Instructions to follow: Among the lines below, take the one holding "Where should I click to: Open", the one holding "You are a computer-use agent. Image", and all lines between them. Set them down exactly.

---+---

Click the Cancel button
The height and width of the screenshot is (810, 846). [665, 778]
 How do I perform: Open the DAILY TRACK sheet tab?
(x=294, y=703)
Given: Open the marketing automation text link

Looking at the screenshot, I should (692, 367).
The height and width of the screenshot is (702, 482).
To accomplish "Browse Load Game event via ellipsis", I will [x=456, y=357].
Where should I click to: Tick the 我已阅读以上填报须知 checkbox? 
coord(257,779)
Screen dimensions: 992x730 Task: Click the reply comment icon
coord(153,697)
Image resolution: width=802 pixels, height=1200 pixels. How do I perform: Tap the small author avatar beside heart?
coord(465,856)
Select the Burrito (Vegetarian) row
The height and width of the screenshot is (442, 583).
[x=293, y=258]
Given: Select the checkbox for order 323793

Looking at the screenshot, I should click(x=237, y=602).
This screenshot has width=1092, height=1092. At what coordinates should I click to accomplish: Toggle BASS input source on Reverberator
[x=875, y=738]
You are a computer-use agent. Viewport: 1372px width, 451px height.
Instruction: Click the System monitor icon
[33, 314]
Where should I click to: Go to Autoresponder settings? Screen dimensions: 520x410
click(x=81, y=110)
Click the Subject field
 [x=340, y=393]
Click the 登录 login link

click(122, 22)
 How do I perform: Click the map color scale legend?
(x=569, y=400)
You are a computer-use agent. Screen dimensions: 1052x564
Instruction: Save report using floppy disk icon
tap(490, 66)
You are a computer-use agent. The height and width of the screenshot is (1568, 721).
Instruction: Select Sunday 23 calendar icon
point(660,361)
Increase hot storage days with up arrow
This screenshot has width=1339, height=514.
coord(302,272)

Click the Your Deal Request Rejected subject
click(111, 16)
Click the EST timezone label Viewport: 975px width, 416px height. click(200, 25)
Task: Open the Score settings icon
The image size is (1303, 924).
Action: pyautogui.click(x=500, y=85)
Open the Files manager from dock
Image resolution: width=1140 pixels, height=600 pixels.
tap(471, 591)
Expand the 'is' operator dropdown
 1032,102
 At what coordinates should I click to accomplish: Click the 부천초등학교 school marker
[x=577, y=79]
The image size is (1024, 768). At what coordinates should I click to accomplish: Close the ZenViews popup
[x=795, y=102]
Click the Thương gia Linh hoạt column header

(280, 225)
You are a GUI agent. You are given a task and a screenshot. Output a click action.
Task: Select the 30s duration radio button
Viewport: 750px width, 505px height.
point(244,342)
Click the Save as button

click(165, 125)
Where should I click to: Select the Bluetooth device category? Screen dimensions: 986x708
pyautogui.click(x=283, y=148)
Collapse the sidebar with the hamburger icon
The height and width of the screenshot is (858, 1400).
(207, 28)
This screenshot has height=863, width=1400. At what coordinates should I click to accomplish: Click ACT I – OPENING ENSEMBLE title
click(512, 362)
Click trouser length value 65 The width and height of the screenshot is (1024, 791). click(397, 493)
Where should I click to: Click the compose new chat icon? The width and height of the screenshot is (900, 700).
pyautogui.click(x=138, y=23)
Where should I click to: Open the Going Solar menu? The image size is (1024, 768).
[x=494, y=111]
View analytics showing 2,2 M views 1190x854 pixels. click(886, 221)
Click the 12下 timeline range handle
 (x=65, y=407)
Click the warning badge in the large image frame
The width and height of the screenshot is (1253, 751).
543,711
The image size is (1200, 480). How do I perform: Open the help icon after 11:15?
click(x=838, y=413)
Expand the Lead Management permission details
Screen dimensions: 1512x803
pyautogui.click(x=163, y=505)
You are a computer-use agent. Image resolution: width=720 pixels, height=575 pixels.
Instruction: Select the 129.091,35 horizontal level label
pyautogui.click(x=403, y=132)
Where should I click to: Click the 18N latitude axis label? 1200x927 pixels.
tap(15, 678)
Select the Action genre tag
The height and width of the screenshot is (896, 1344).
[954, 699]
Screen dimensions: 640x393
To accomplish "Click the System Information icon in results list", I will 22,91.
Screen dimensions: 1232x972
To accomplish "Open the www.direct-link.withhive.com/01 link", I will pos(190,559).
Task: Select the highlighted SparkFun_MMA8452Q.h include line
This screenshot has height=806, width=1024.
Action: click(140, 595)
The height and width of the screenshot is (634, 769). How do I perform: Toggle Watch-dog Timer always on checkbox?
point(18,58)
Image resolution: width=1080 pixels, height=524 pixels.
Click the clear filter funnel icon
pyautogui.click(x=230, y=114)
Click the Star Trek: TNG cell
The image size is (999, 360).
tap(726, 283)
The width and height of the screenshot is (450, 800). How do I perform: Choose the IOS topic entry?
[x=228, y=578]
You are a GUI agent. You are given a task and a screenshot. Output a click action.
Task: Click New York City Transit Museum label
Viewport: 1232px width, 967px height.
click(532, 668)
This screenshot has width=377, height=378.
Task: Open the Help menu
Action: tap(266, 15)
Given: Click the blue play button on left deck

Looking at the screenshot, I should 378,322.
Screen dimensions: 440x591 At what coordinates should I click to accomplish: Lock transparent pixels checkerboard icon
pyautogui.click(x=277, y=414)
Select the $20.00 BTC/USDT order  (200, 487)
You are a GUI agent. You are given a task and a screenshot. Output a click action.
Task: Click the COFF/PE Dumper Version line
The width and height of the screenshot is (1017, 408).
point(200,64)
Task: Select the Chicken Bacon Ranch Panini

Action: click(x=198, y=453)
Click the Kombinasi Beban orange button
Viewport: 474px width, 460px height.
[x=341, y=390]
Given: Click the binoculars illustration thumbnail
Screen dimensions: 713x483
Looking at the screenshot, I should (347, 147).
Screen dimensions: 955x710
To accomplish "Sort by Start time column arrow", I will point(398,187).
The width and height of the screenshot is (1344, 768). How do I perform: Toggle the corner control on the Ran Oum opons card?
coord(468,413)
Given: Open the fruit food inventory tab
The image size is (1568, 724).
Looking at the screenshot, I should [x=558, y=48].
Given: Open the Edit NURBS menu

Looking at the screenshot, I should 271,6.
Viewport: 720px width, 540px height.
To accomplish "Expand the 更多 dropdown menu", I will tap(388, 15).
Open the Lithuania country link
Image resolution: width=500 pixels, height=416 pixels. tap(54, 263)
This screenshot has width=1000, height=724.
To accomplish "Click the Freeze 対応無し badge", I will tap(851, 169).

---+---

Exercise response:
Where should I click to: Open the Going Solar menu? The image size is (1024, 768).
[x=494, y=111]
View analytics showing 2,2 M views 1190x854 pixels. click(886, 221)
Click the 12下 timeline range handle
 (x=65, y=407)
Click the warning badge in the large image frame
The width and height of the screenshot is (1253, 751).
543,711
The image size is (1200, 480). How do I perform: Open the help icon after 11:15?
click(x=838, y=413)
Expand the Lead Management permission details
Screen dimensions: 1512x803
pyautogui.click(x=163, y=505)
You are a computer-use agent. Image resolution: width=720 pixels, height=575 pixels.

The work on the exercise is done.